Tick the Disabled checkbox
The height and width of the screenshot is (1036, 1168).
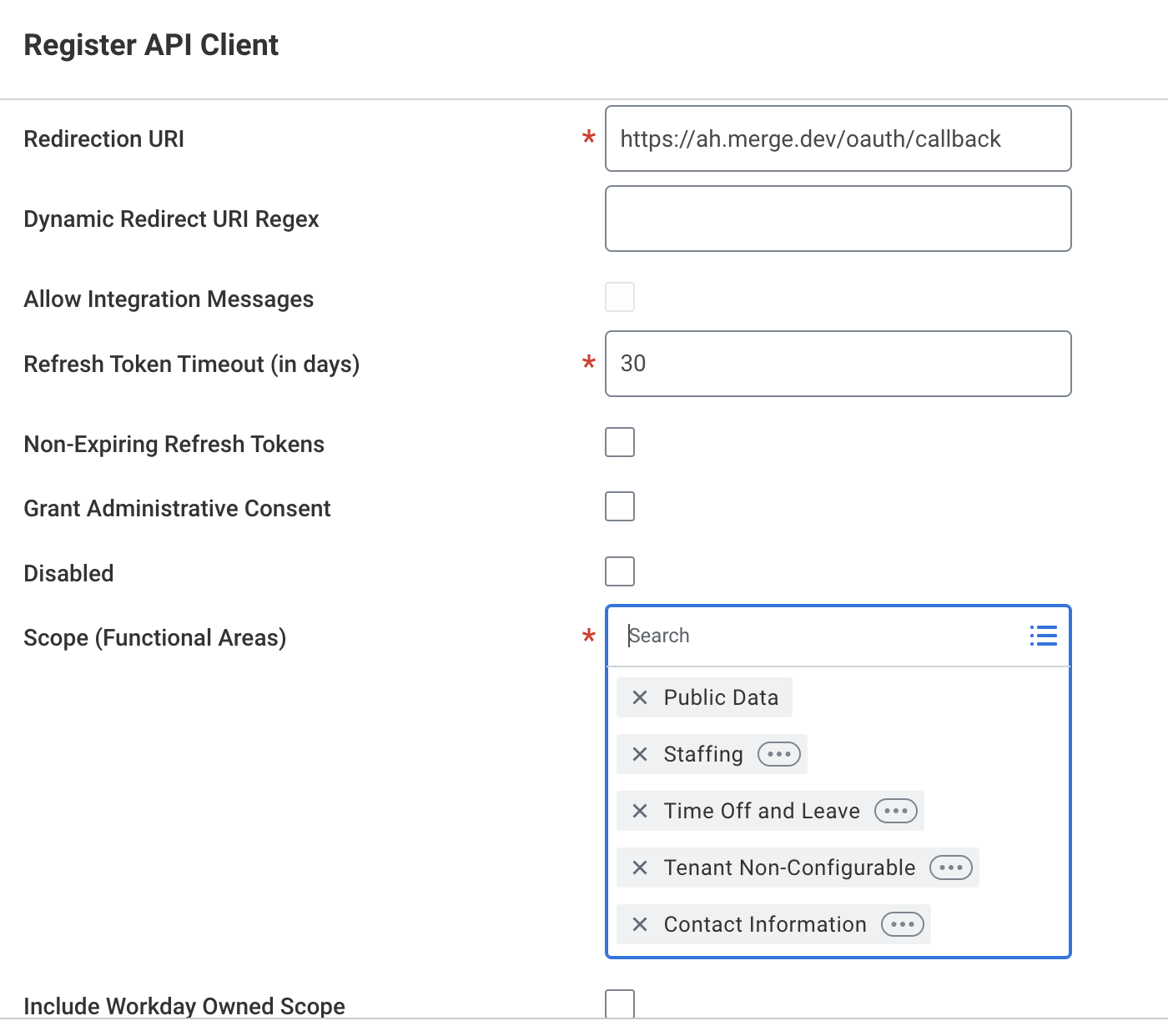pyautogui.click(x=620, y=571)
---
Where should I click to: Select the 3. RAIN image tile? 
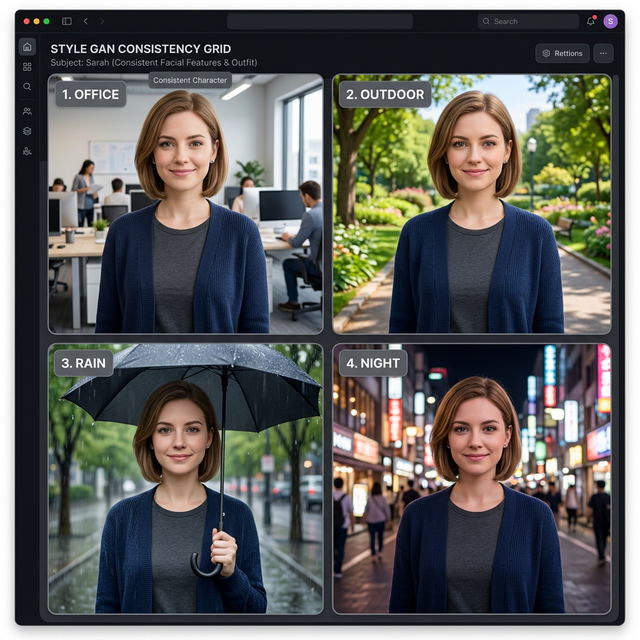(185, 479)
--
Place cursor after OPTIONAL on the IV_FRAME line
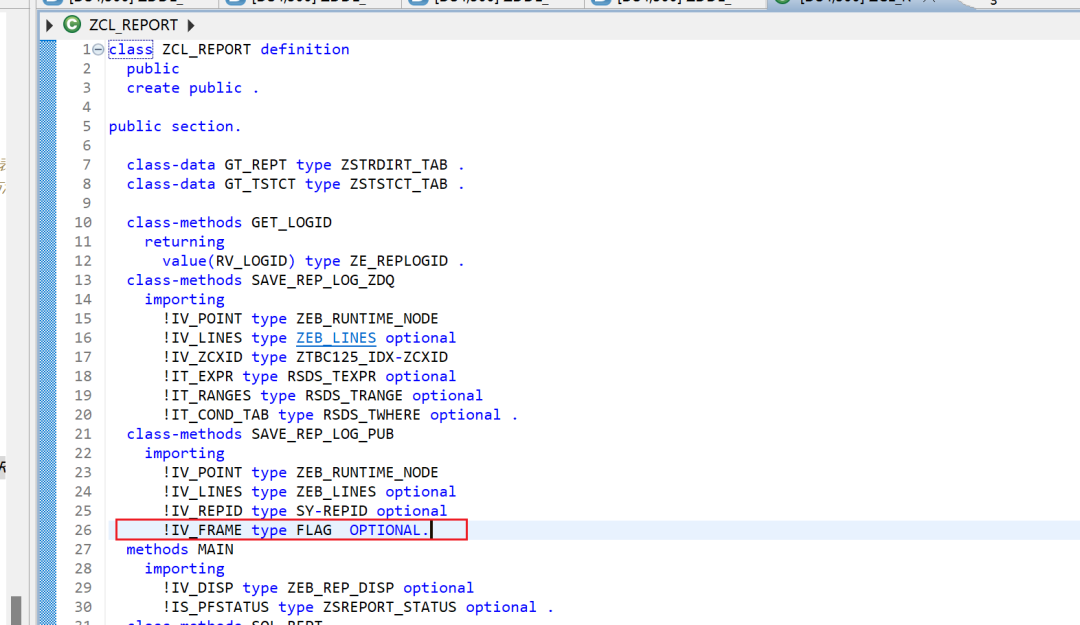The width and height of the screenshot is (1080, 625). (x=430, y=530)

## Required work
Could you copy the records word for word, from the line containing "Tick the Disabled checkbox" through the line containing "pyautogui.click(x=620, y=571)", both included, leaving out the pictures?

## Task result
Tick the Disabled checkbox
The height and width of the screenshot is (1036, 1168).
pyautogui.click(x=620, y=571)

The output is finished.